How to complete this task
Would you restate, word for word, only the lines starting at the one with "Click the Dashboard chart icon link" and ending with the final line of the entries below? Pictures stay out.

Records from a dataset

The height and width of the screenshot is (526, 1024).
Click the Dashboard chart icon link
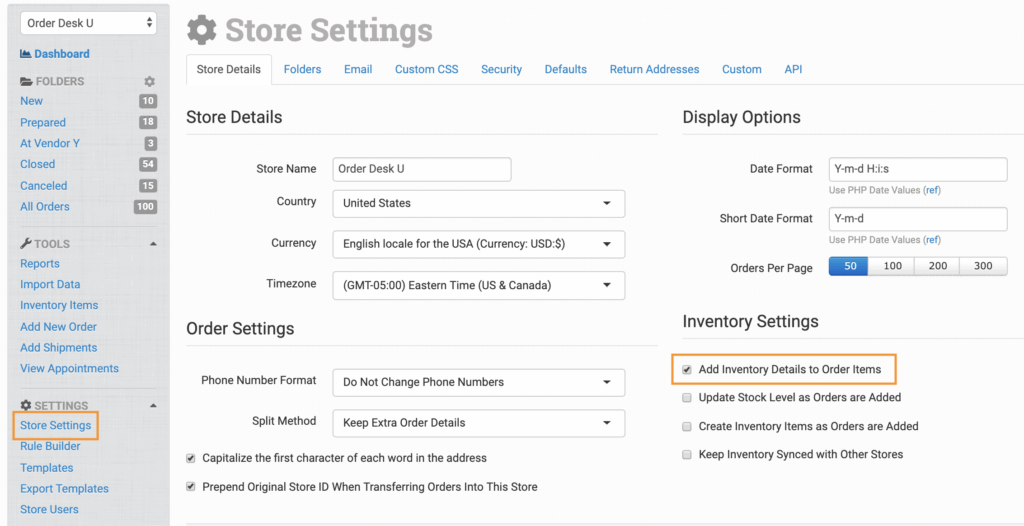tap(26, 54)
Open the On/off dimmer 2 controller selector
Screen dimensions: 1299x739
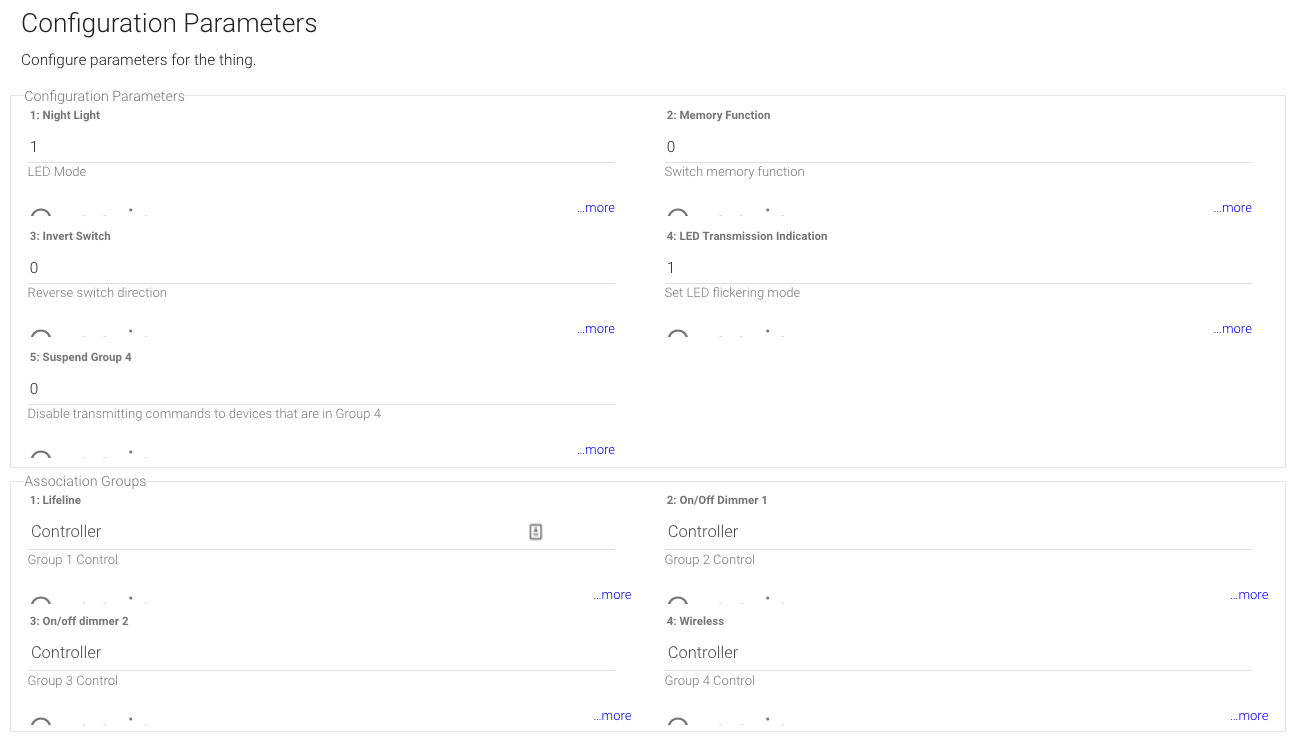(x=320, y=653)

Solution to this task
Click the Dashboard chart icon link
tap(26, 54)
Open the On/off dimmer 2 controller selector
Screen dimensions: 1299x739
(x=320, y=653)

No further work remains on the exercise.